How hydrophobic hydration responds to solute size and attractions: Theory and simulations.

We focus on the hydration of a methane and spherical single and multisite C60 and C180 solutes over a range of solute-water attractions to quantify the vicinal water structure and their hydration thermodynamics using extensive molecular dynamics simulations and theory. We show that water structure near larger solutes is more sensitive to solute-water attractions compared to that near smaller ones. To understand the sensitivity, we separate the solute-water potential of mean force into a direct solute-water interaction and an indirect or solvent contribution [omega(r)]. In the absence of omega(r), water density in the solute vicinity would increase exponentially with solute-water interactions. Instead, omega(r) becomes increasingly repulsive with strengthening of solute-water attractions thereby opposing those direct interactions. We term this phenomenon "competitive expulsion," which characterizes the repulsion of a test water molecule by the hydration shell solvent waters. We develop a physically motivated theoretical approach to predict changes in omega(r) with attractions. We call this approach the modified-EXP (M-EXP) approximation owing to the similarity of ideas and especially our final expression with that of the EXP approximation of Chandler and Andersen [J. Chem.
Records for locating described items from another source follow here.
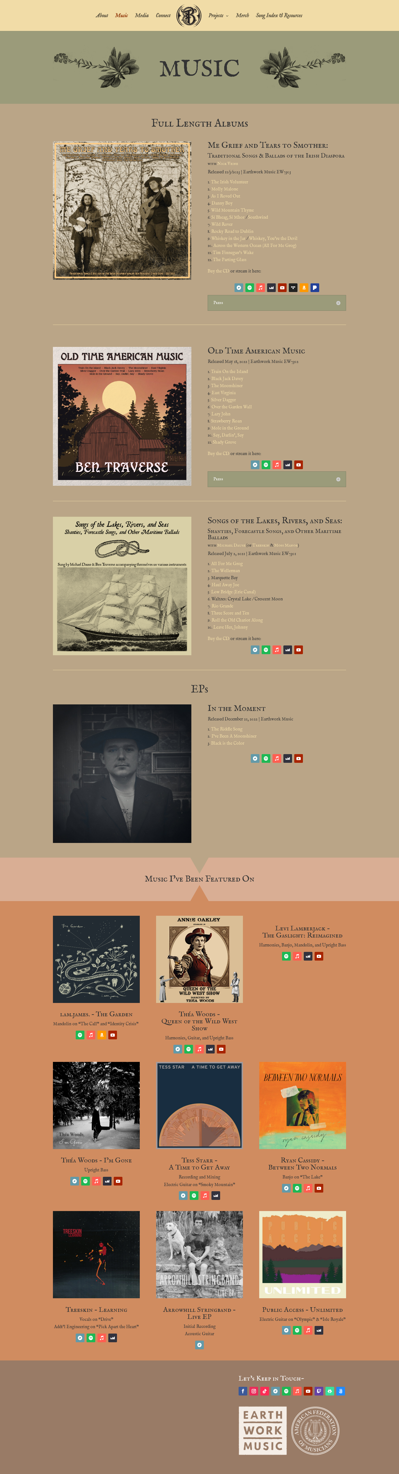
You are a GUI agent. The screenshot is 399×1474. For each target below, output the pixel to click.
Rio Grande (222, 606)
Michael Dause (231, 545)
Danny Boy (222, 203)
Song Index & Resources (279, 16)
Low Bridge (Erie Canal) (233, 592)
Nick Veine (227, 164)
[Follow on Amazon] (304, 287)
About (102, 16)
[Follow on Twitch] (319, 1391)
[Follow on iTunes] (260, 287)
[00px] (340, 1391)
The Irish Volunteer (229, 182)
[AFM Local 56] (315, 1454)
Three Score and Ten (230, 613)
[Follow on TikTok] (264, 1391)
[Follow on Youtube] (282, 287)
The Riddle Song (226, 729)
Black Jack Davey (227, 379)
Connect (163, 16)
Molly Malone (224, 189)
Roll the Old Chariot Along (237, 620)
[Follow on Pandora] (315, 287)
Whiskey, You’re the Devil (273, 239)
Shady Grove (224, 442)
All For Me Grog (227, 564)
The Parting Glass (229, 260)
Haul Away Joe (225, 585)
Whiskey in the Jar (228, 239)
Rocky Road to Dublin (232, 231)
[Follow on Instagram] (253, 1391)
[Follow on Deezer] (271, 287)
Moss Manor (286, 545)
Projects (215, 16)
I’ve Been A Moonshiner (233, 736)
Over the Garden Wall (231, 407)
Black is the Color (227, 743)
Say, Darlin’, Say (228, 435)
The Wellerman (225, 571)
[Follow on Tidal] (293, 287)
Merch (242, 16)
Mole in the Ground (230, 428)
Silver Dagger (223, 400)
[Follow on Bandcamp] (239, 287)
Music (121, 16)
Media (142, 16)
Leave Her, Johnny (230, 627)
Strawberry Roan (226, 421)
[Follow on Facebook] (243, 1391)
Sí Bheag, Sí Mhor (228, 217)
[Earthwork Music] (263, 1454)
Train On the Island (229, 372)
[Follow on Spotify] (249, 287)
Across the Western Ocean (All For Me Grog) (254, 246)
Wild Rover (222, 224)
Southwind (258, 217)
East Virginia (224, 393)
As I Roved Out (225, 196)
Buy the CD (218, 271)
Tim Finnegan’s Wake (233, 253)
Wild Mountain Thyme (232, 210)
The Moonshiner (227, 386)
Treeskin (260, 545)
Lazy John (220, 414)
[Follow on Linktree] (329, 1391)
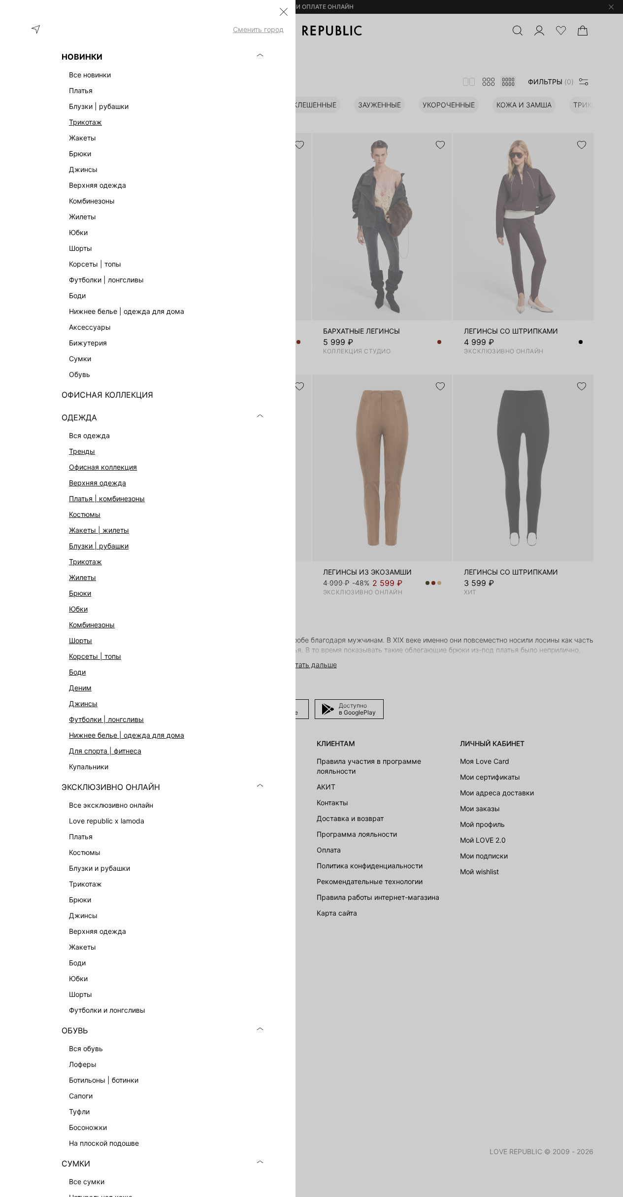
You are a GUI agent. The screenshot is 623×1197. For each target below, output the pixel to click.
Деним (80, 688)
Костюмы (84, 514)
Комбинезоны (92, 624)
Phys. 57, 1930 (1972)]. Solute-water radial distribution functions and chemical potentials calculated using the M-EXP approach are in good agreement with simulation data. These calculations highlight the sensitivity of hydration structure and thermodynamics of bucky ball like solutes to solute-water interactions. We find that excess chemical potentials of bucky balls with standard alkane-like carbon-water interactions parameters are negative, suggesting the need for a careful calibration of those parameters for predictions of solubility, wetting, and water-mediated interactions using molecular simulations.